Several authors found elevated GPC1 transcription levels in PDAC pancreas compared to healthy pancreas. However, in most cases the observed increases are only few-fold (Kayed et al. 2006; Gruetzman et al., 2005; Kleeff et al., 1998), as summarized in Table 1. According to The Human Protein Atlas these increases are too modest to make pancreatic cancers sites of high GPC1 expression compared to the rest of the body, because based on IHC analysis they consider the GPC1 expression level as only “medium” in 1 of 11 samples investigated, “low” in 2 samples, and “absent” in 8 samples (quantitative scaling like for Fig. 1b). This modest upregulation is also consistent with IHC analyses by Duan et al, 2013 (Table 1) who found 2 of 16 healthy pancreases, and only 35 of 63 PDAC pancreases, to be positive for anti-GPC1 staining (Table 1).
There are no reasons to believe that GPC1 is enriched in PDAC-derived EVs.

» Source material
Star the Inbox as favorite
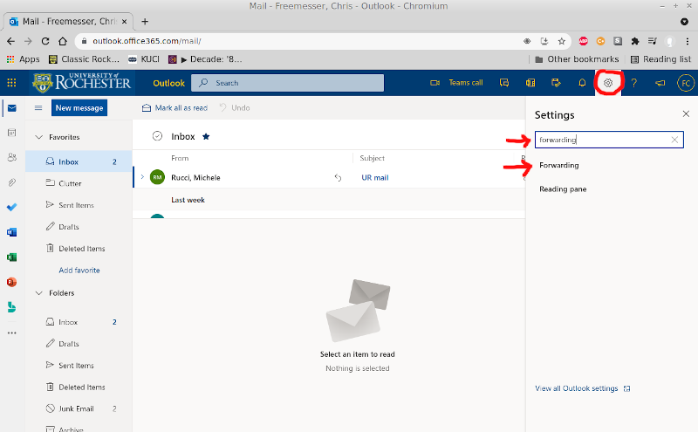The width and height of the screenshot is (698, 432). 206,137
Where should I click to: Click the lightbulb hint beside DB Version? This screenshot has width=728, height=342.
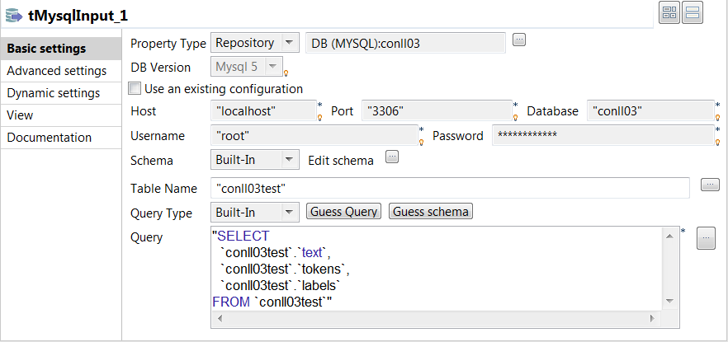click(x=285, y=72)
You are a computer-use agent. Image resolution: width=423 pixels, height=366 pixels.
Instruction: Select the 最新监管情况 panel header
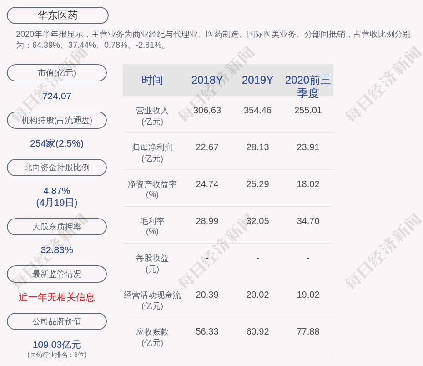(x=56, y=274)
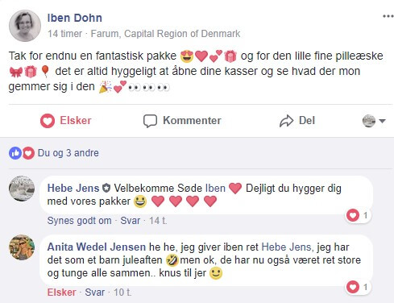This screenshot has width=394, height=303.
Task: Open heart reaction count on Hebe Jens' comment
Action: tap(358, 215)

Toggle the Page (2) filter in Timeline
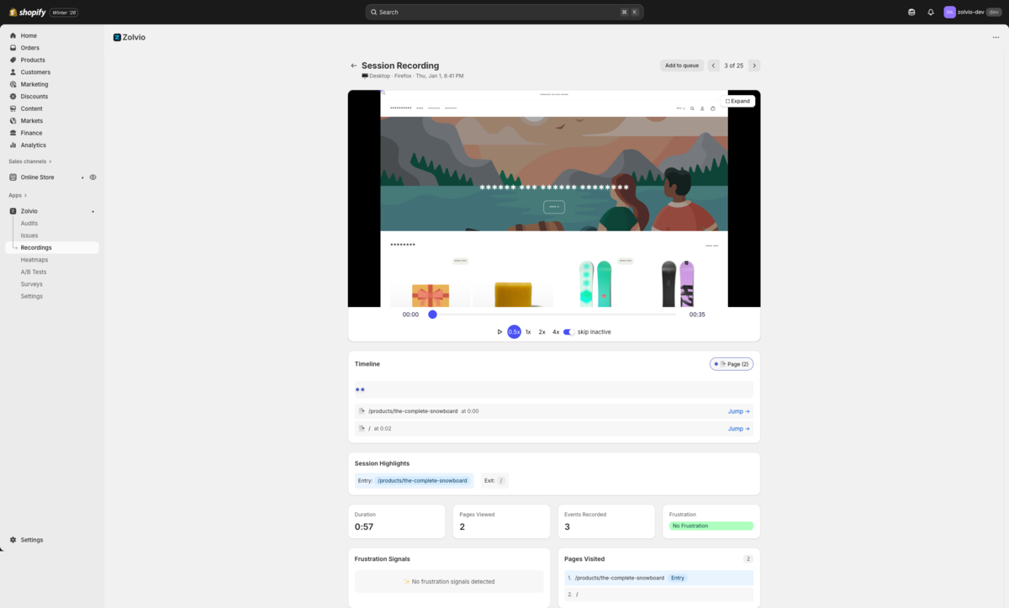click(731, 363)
* * *
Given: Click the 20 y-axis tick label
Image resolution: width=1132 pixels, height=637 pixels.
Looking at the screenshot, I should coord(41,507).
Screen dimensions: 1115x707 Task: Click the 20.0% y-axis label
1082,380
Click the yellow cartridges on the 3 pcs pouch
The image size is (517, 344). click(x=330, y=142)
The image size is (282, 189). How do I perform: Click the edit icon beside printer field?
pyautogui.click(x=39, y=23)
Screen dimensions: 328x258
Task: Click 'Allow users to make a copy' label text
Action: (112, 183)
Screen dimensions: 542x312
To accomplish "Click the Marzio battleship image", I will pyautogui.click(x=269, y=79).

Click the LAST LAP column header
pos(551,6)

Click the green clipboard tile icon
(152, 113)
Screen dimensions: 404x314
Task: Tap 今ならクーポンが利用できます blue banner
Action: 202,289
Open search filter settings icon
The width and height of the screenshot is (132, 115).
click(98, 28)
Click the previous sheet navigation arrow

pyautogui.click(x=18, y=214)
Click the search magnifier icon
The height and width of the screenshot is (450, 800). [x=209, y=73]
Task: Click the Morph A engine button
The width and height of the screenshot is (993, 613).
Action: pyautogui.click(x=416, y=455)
...
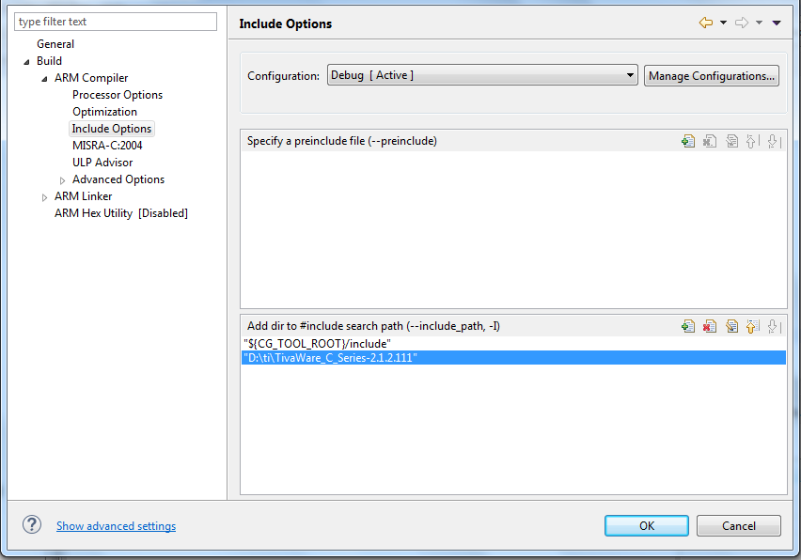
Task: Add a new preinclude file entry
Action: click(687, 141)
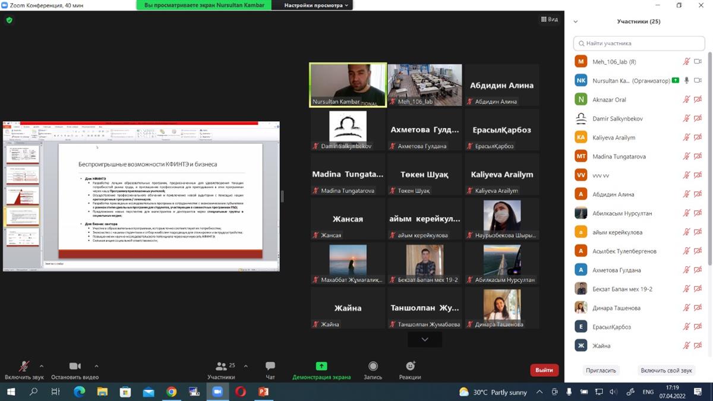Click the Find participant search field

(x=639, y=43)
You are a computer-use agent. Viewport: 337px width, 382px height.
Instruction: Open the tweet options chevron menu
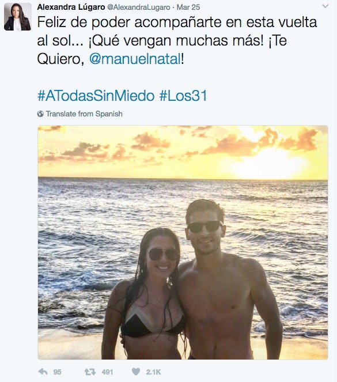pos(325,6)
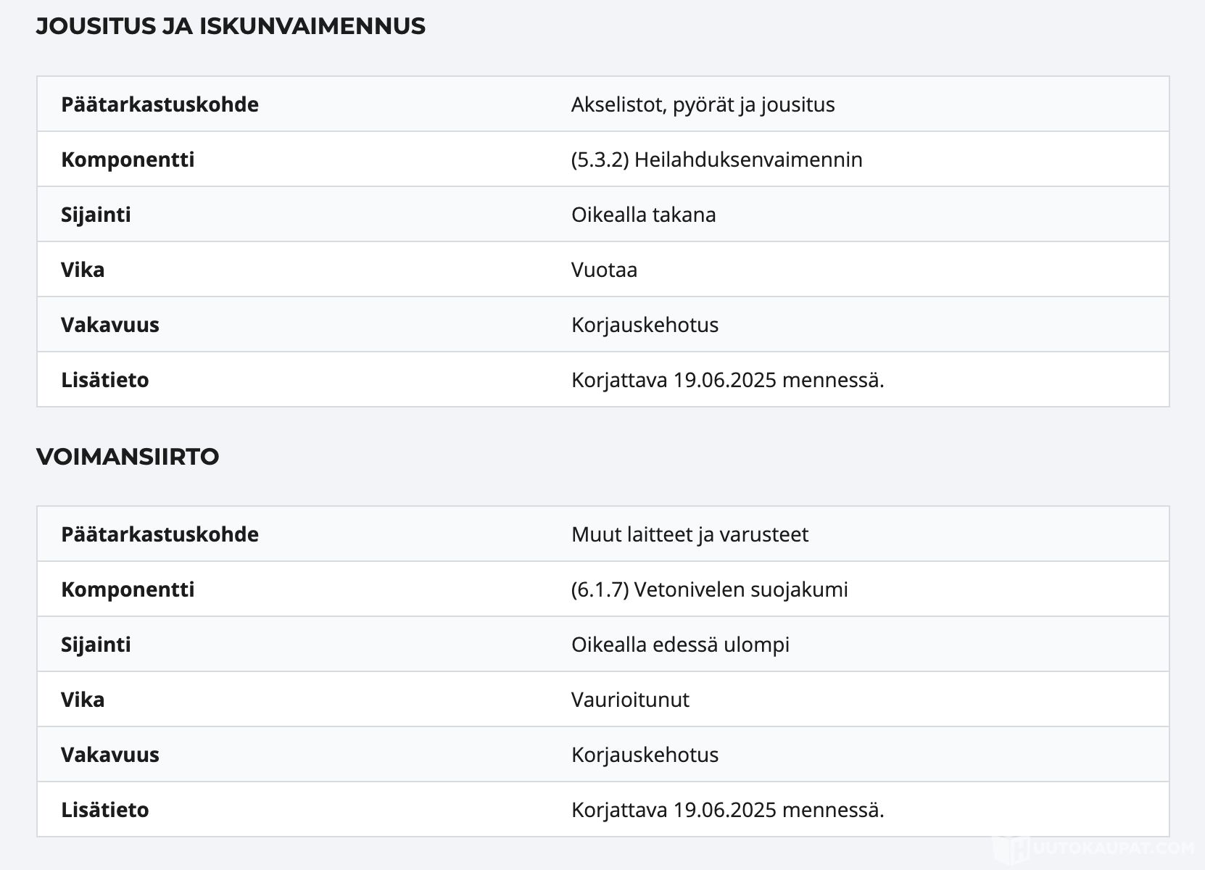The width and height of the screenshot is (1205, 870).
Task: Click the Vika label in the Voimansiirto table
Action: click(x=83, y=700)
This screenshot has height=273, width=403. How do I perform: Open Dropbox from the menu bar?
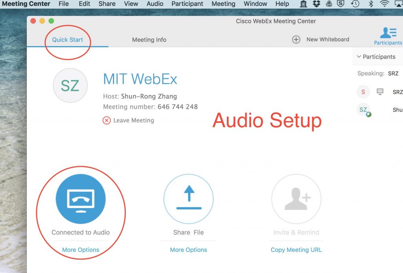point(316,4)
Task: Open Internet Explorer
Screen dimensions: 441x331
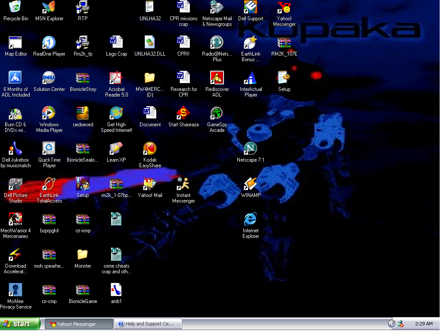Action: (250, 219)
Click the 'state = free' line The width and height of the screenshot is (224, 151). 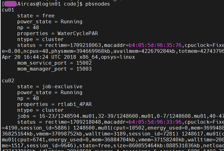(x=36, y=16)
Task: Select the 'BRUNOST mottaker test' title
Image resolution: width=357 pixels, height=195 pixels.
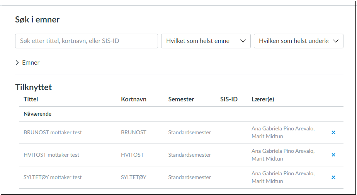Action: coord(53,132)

» What this exercise asks
**A)** In the GPC1 text, how many of the 63 PDAC pancreases did Duan et al. find positive for anti-GPC1 staining?
**B)** Rewrite the paragraph of the GPC1 text that begins "Several authors found elevated GPC1" as a brief bulleted list that keeps its main facts.
**C)** Copy the part of the GPC1 text between "Several authors found" and "staining (Table 1).", inclusive.
The data plays no part in this.

» List of answers
**A)** 35 of the 63 PDAC pancreases.

**B)**
- Several authors found higher GPC1 transcription levels in PDAC pancreas than in healthy pancreas, but the increases were mostly only few-fold (Kayed et al. 2006; Gruetzman et al., 2005; Kleeff et al., 1998; summarized in Table 1).
- The Human Protein Atlas considers these increases too modest to make pancreatic cancers sites of high GPC1 expression compared to the rest of the body.
- Its IHC analysis rated GPC1 expression as "medium" in 1 of 11 samples, "low" in 2, and "absent" in 8.
- IHC analyses by Duan et al, 2013 also show this modest upregulation: 2 of 16 healthy pancreases and only 35 of 63 PDAC pancreases were positive for anti-GPC1 staining.

**C)**
Several authors found elevated GPC1 transcription levels in PDAC pancreas compared to healthy pancreas. However, in most cases the observed increases are only few-fold (Kayed et al. 2006; Gruetzman et al., 2005; Kleeff et al., 1998), as summarized in Table 1. According to The Human Protein Atlas these increases are too modest to make pancreatic cancers sites of high GPC1 expression compared to the rest of the body, because based on IHC analysis they consider the GPC1 expression level as only “medium” in 1 of 11 samples investigated, “low” in 2 samples, and “absent” in 8 samples (quantitative scaling like for Fig. 1b). This modest upregulation is also consistent with IHC analyses by Duan et al, 2013 (Table 1) who found 2 of 16 healthy pancreases, and only 35 of 63 PDAC pancreases, to be positive for anti-GPC1 staining (Table 1).